Anonymous coder, Princeton, KY
Answer: Medicare has specific guidelines governing the use of these two codes based on the multiple endoscopy policy effective March 1, 1994, that is still in effect, says Kathleen Mueller, RN, CPC, CCS-P. You should bill 45385 and 45384 with modifier -59 (distinct procedural service) to indicate a separate procedure was performed on a separate site of the colon. These procedures are within the same family of endoscopy. Mueller adds that the second procedure should never be reduced unless the physician is not participating with Medicare.
Payment is based on 100 percent of the Medicare-approved amount for the 45385 as well as the difference between 45384 and 45378. You never report 45378 (colonoscopy, flexible, proximal to splenic flexure; diagnostic, with or without collection of specimens[s] by brushing or washing, with or without colon decompression [separate procedure]) because the diagnostic colonoscopy is always a part of the surgical colonoscopy and that is what they base the payment of the second procedure on.
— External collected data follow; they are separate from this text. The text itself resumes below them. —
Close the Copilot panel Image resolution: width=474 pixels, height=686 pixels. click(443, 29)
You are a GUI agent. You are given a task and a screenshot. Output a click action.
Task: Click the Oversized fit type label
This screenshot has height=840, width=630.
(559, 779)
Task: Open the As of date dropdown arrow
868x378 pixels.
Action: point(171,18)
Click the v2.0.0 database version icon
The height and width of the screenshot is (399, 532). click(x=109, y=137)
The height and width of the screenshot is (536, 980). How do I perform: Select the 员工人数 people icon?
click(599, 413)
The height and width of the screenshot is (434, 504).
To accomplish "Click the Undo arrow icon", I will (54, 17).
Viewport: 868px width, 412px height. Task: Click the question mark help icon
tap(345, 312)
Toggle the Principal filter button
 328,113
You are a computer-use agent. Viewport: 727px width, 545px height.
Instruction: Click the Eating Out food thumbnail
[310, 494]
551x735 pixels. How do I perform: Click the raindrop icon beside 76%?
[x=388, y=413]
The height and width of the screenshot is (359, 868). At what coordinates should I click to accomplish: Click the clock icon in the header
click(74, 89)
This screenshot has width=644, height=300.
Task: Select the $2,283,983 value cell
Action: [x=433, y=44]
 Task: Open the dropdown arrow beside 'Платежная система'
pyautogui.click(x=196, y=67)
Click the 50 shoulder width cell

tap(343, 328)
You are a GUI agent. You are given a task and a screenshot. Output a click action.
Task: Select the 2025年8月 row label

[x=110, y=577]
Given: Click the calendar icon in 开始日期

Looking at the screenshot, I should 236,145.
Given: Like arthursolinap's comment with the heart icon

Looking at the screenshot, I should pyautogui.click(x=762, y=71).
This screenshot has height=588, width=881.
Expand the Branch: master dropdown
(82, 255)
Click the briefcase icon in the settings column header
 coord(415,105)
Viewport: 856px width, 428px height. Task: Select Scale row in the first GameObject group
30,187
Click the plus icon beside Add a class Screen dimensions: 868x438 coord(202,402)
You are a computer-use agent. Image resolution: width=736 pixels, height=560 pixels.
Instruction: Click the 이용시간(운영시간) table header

Mueller also notes that since 1994, Medicare has not required that modifier -51 (multiple procedures) be attached to these services. The rule of thumb is that when multiple endoscopies with different techniques are performed on different sites, they can be reported separately. However, when multiple endoscopies using the same technique are done, they cannot. For example, a colonoscopy that involves the removal of three polyps by snare can be coded only as 45385.